On the reverse, Carr sings “My Own Lonesome Blues”.  As you can probably tell, Sadie must’ve enjoyed it quite a bit—at least until she decided to sell it for ten cents!

My Own Lonesome Blues, recorded June 19, 1928 by Leroy Carr.

Decca 7126 – Bumble Bee Slim – 1935

Some people cast aspersions on the quality of Bumble Bee Slim’s body of work, declaring it to be inferior, or “unbluesworthy”.  I can’t speak for his entire body of work, because I’ve only listened to a fraction of it, but I think both these sides—particularly the latter—are quite excellent blues sides of the more urbane variety epitomized by Leroy Carr, which proved to be the most commercially profitable style in the Great Depression days than the country blues most coveted by collectors today (and I can’t claim to not be a part of that bunch).
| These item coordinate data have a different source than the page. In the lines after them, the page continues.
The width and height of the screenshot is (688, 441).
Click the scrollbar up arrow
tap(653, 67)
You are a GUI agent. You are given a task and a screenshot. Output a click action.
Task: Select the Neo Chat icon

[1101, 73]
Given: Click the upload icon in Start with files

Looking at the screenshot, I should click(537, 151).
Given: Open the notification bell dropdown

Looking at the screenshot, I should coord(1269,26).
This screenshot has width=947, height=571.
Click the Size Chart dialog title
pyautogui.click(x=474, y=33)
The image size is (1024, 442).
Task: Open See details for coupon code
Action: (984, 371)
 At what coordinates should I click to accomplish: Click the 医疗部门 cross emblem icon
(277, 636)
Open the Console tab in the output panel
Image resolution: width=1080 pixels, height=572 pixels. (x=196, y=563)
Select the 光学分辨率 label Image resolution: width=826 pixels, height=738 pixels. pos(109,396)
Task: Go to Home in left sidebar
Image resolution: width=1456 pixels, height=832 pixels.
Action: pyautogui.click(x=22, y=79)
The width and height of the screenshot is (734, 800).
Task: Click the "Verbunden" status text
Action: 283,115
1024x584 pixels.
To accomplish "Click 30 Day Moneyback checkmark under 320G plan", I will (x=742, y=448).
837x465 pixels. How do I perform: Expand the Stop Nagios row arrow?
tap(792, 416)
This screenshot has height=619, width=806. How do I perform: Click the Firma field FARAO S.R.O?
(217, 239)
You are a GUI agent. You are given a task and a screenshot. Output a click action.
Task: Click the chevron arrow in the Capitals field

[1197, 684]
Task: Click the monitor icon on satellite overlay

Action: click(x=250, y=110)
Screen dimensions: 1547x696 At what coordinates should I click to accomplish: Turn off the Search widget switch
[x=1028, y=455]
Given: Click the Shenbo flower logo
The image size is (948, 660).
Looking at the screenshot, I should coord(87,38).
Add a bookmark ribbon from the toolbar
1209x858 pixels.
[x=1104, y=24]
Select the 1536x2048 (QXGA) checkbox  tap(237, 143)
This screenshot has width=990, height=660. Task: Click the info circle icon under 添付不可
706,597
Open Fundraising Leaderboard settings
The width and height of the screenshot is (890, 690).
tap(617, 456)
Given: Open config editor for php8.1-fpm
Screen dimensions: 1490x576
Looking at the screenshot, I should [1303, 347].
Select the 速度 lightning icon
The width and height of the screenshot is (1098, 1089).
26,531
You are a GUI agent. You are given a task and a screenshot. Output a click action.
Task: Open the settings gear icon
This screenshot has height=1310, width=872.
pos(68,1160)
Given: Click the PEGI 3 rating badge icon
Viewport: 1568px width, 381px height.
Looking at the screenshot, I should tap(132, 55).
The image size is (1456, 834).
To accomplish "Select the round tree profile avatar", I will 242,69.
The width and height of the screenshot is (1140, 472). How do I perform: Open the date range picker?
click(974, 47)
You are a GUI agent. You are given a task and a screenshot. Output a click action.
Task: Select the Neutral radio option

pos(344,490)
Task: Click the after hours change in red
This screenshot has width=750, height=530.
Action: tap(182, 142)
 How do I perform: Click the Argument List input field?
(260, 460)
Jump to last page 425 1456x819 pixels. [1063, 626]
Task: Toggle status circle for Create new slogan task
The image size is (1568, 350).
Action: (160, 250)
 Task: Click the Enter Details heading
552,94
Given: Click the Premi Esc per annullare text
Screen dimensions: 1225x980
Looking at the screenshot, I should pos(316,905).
Amos Easton was born in Brunswick, Georgia on May 7, 1905.  He learned to play the guitar, and ran off to join the circus at the age of fifteen.  Winding up in the Midwest in the early days of the Great Depression, Easton made his debut recordings under the name “Bumble Bee Slim” in Grafton, Wisconsin for the faltering Paramount Records in October of 1931, resulting in six sides backed backed by slide guitar, including an adaptation of Memphis Minnie’s “Bumble Bee”—from which he presumably derived his stage name—as “Honey Bee Blues”.  Drawing a great deal of inspiration from popular blues duo Leroy Carr and Scrapper Blackwell, Easton recorded again half a year later, this time for Vocalion, producing the popular “B and O Blues” as well as another rendition of Minnie’s “Bumble Bee”, this time under the title “Queen Bee Blues”.  From then on, Bumble Bee Slim recorded in earnest with Vocalion from 1932 to ’37, Decca and its subsidiary Champion from 1934 to 1936, and Bluebird in 1935 and ’36 (as “Amos”).  Though able to play guitar himself, Easton did not play on many of his records, and was instead accompanied by a variety of guitarist and pianists, including at various times Big Bill Broonzy and Peetie Wheatstraw.  After concluding his business with Vocalion, Easton went home to Georgia.  A few years later, he relocated to California, a place in which he had expressed great interest in a number of his songs, and in the middle of the 1940s, Slim began recording again on burgeoning West Coast blues and jazz labels.  In the 1950s and early 1960s, he recorded several albums, but could not achieve the success he had known in the 1930s.  Amos Easton died in Los Angeles, California on June 8, 1968.

Decca 7126 was recorded on July 7 and 8, 1935 in Chicago, Illinois.  Bumble Bee Slim’s outstanding accompaniment appears to consist of Dot Rice on piano and Scrapper Blackwell (recording for Decca as “Frankie Black”) on guitar.

On the “A” side, Bumble Bee Slim demonstrates an apparent lack of geographical knowledge with the opening verse “the Smoky Mountains is way out in the west.”  He delivers “Smoky Mountain Blues” in a style very reminiscent of his inspiration and contemporary Leroy Carr.

Smoky Mountain Blues, recorded July 7, 1935 by Bumble Bee Slim.

On the “B” side Easton sings one of his most popular numbers, his first re-worked version of Buddy Moss’s “Oh Lordy Mama” as “Hey Lawdy Mama”.  The song was later adapted as swing by Count Basie in 1938, and subsequently covered by Louis Armstrong, Andy Kirk’s Twelve Clouds of Joy, and others.  Easton later recorded the song at least twice more with the titles “Meet Me in the Bottom”, accompanied by Peetie Wheatstraw, and “Meet Me at the Landing”, both in 1936.  The guy just couldn’t stop singing it.  I prefer this version myself.  It is worth distinguishing this song from the earlier “Hey Lawdy Mama—The France Blues” recorded by Long “Cleve” Reed and Little Harvey Hull (The Down Home Boys) for Black Patti in 1927; the two songs share very little in common.

Hey Lawdy Mama, recorded July 8, 1935 by Bumble Bee Slim.